[Direction 1] Reproduce the passage of the Tiananmen Square piece starting with "Tiananmen Square, China" and going on through "before the communists.".
[Direction 2]
Answer these questions from the Tiananmen Square piece:
(a) What is the name of the 40-foot-tall obelisk on the south side of the square?
(b) In which city is the writer currently living, and how many people live there?
(c) What was the man who asks where the writer is from wearing?

[Selected passage]
----
Tiananmen Square, China
by Thomas Kenning
I don’t know for sure, but I doubt Mao was a late sleeper. And these days, if you want to see him, you can’t be either.
I get to Tiananmen before 7:30. The guys who work the metal detectors at the gates aren’t even here yet. The decadent capitalist has gotten out of bed before the communists.
Well, not all of the communists. A few thousand Chinese citizens are already here, queuing and eager to pay their respects to the Chairman. His mausoleum is only open for business before the hours of 8-12, so if you want to say hi, now is the time to do it.
Tiananmen Square is this massive open space, designed to impress and to intimidate, depending on who issued you your passport – several Chinese I meet claim this is the biggest open space in the world. There’s imposing 1950s and ’60s Soviet era architecture to the east and west and a 40 foot tall obelisk, the Memorial to the People’s Heroes to the south, behind which lies Mao’s four or five story tall mausoleum. The real eye-catcher from this vantage point, though, is the gate to the Forbidden City in the north. You know it. You’ve seen it – the one with the two story portrait of Mao on it.
I check my camera and bag at a stand across the square – neither is allowed inside Mao’s mausoleum – and join the surprisingly orderly mass of Mao-philes. This is the neatest line I have encountered in China – normally people just push and shove their way ahead of you, no matter where you are. Soldiers on crowd control duty definitely help with this problem.
Pale and blond, I stand out everywhere I go in China, but never more so than at this precise moment, I realize. Literally, every other person in this line – all several thousand of them – is Chinese. I feel not just self-conscious, but downright uncomfortable. People are looking at me. Staring at me. Chinese have no compunctions about this, it seems. They’re eyeing me openly. I’m sweating, and the sun is barely even up yet.
Finally, a middle-aged guy in a pink polo shirt sidles up next to me in line. He asks the question that’s on everyone’s mind.
“You? Where are you from?”
I’m currently living in nearby Tianjin. It’s a city of ten million that most westerners have never heard of. I think about answering “Tianjin” and smiling rakishly, but I know from teaching English to my Chinese classes that my sometimes puckish sense of humor is lost to the language barrier or the Chinese temperament. Or both.
“If you are from the USA, why do you want see Chairman Mao?”
----
[Given information]
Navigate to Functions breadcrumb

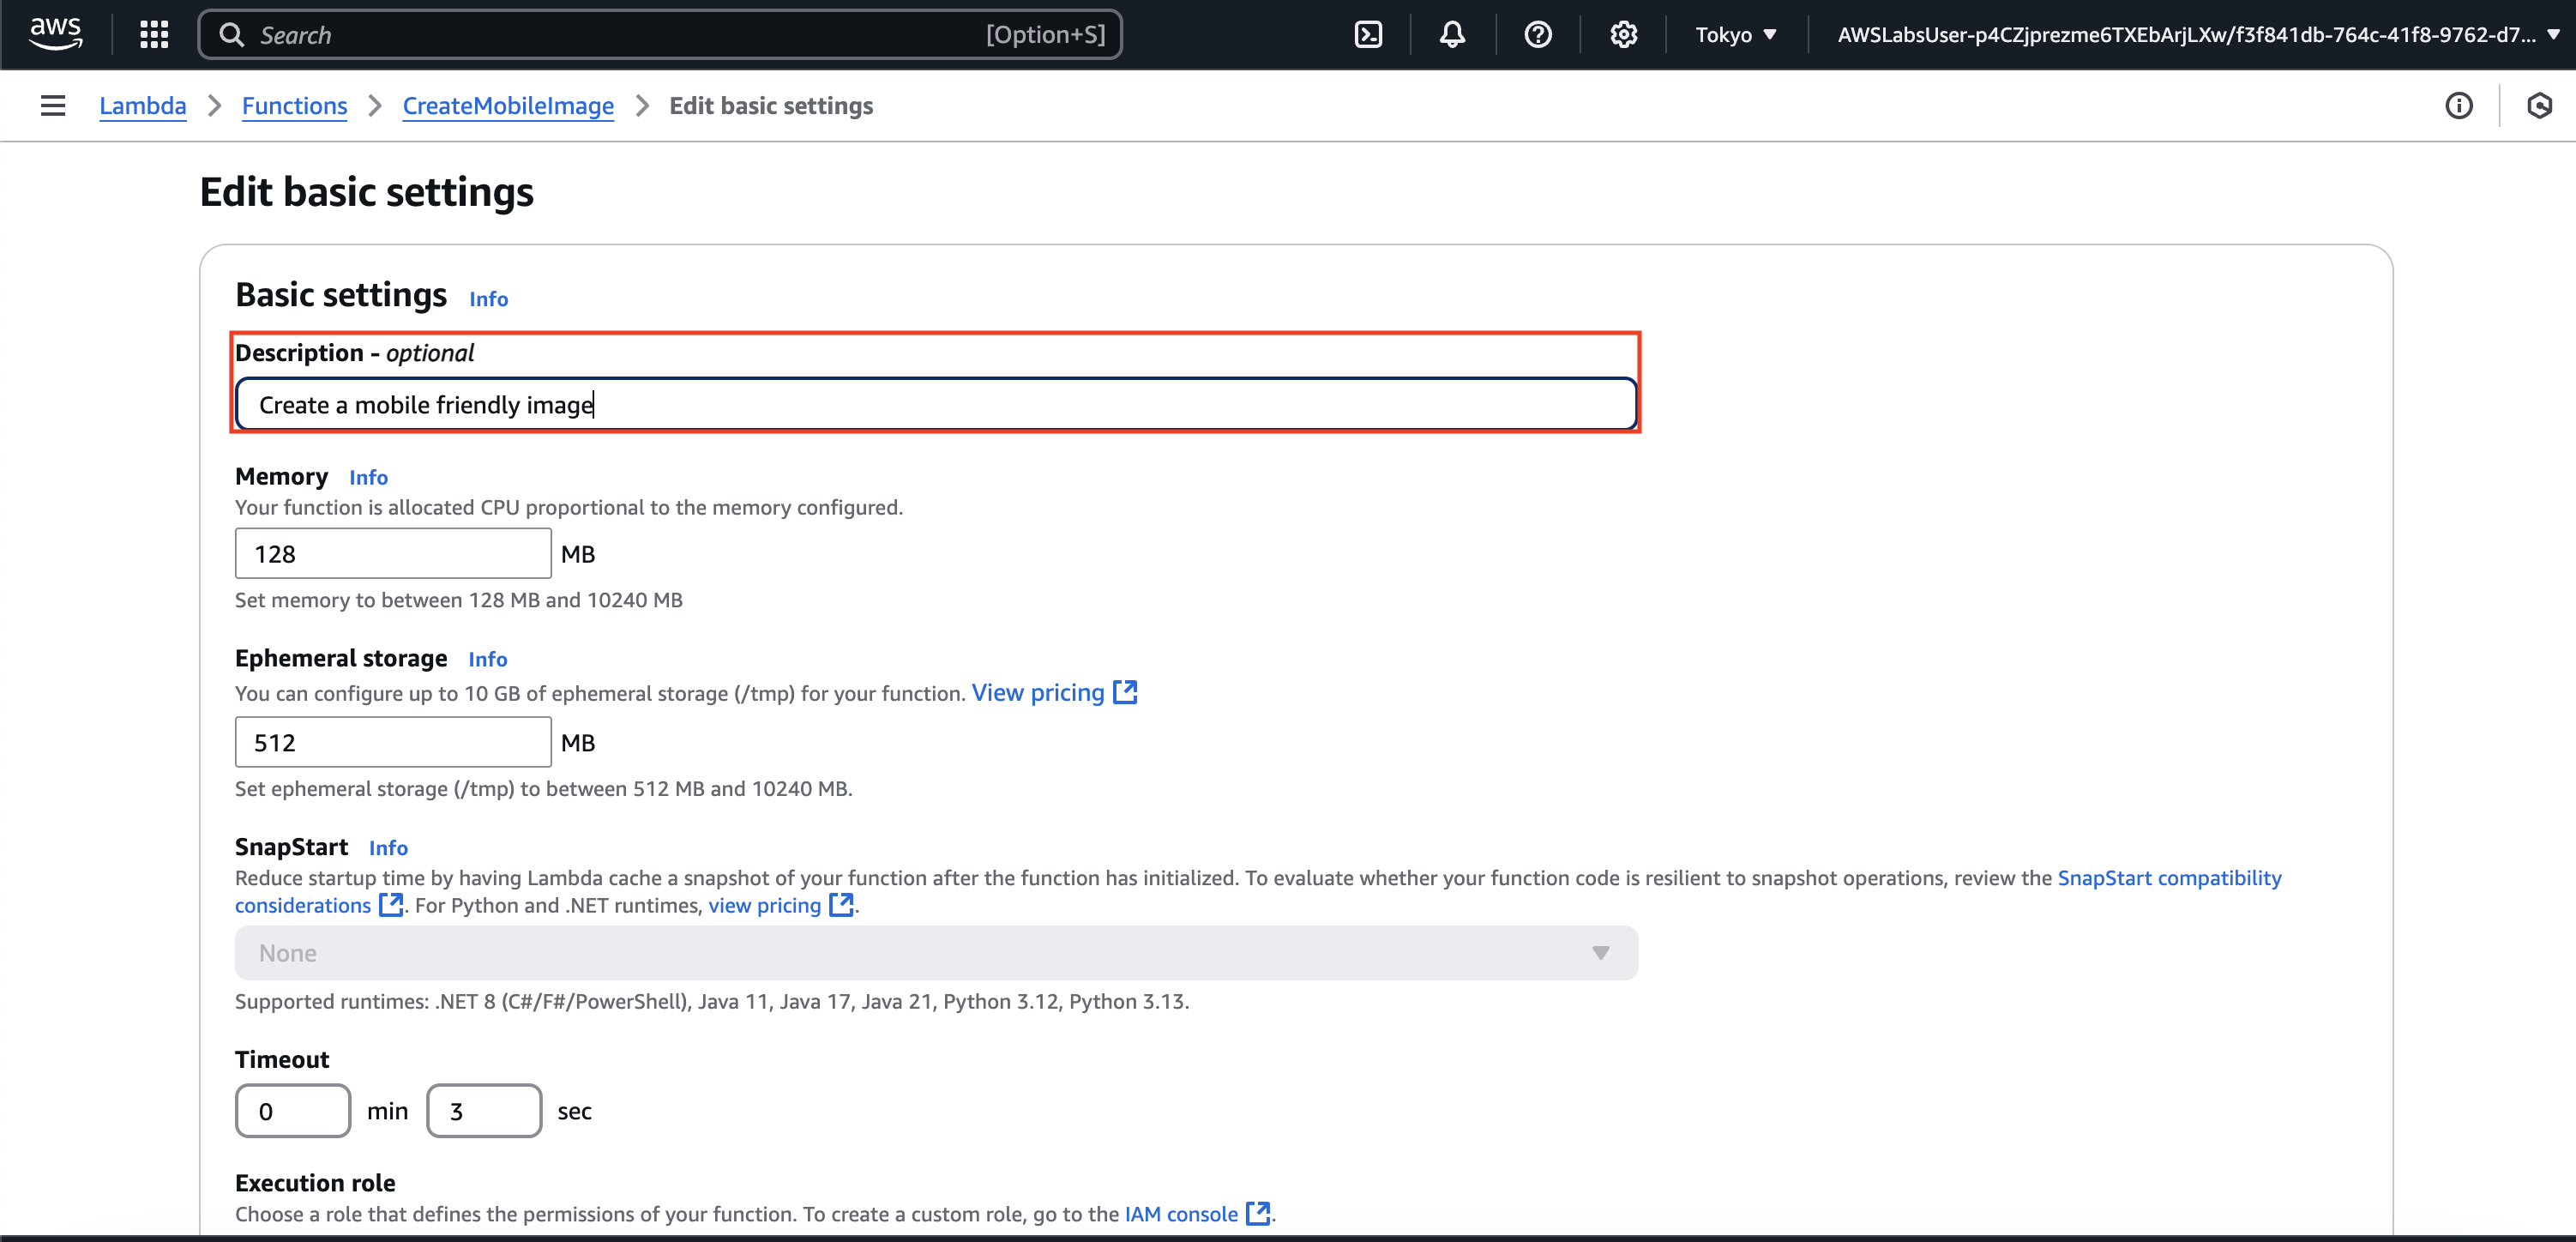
----
[Complete answer 1]
Tiananmen Square, China
by Thomas Kenning
I don’t know for sure, but I doubt Mao was a late sleeper. And these days, if you want to see him, you can’t be either.
I get to Tiananmen before 7:30. The guys who work the metal detectors at the gates aren’t even here yet. The decadent capitalist has gotten out of bed before the communists.

[Complete answer 2]
(a) The Memorial to the People's Heroes
(b) Tianjin, a city of ten million
(c) A pink polo shirt